What the exercise asks:
Please pull out every line in the listing below that contains the string "icons" and copy each one in full. Letter case counts.

[Items from a dataset]

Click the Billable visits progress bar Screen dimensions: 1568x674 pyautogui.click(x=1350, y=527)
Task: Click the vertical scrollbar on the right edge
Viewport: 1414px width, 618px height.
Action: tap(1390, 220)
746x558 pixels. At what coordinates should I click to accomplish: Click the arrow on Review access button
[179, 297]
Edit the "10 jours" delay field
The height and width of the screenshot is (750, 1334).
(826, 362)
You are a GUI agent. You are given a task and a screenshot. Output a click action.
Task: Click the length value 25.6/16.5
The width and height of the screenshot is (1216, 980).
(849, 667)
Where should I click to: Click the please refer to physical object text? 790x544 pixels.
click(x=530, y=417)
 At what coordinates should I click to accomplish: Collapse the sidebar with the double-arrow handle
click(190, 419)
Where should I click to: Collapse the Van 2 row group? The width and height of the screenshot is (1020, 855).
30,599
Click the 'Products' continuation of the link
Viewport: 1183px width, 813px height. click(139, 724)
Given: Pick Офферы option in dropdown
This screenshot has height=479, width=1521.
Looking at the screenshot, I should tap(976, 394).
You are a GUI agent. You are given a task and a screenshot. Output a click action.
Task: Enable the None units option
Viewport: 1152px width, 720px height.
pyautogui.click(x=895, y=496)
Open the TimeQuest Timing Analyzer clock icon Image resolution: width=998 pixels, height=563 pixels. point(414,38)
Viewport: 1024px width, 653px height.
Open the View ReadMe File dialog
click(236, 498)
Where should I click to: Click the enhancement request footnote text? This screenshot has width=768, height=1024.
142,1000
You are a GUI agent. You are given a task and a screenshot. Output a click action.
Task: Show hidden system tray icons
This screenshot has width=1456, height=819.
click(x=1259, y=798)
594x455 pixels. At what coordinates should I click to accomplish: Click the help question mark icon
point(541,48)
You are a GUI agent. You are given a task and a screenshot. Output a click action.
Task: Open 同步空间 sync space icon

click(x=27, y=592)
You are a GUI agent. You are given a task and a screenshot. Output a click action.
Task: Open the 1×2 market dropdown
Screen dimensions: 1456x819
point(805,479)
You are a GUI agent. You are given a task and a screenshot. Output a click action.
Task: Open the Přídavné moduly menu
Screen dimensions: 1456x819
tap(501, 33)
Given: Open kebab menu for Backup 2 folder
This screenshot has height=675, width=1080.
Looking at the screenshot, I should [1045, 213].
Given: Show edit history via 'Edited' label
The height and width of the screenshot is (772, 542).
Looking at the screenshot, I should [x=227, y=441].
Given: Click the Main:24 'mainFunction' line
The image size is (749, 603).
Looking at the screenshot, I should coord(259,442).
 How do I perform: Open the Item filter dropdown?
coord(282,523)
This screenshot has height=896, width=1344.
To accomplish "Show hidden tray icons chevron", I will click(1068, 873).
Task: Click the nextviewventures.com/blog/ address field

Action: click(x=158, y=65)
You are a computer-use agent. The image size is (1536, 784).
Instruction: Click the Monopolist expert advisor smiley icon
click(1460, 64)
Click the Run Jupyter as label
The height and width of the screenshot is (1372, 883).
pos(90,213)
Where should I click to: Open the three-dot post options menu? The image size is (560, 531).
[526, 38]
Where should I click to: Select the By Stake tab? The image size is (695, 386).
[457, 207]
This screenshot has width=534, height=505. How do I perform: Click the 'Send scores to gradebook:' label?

Response to this task:
Task: Show hidden system tray icons
To accomplish "Show hidden tray icons chevron", I will click(1068, 873).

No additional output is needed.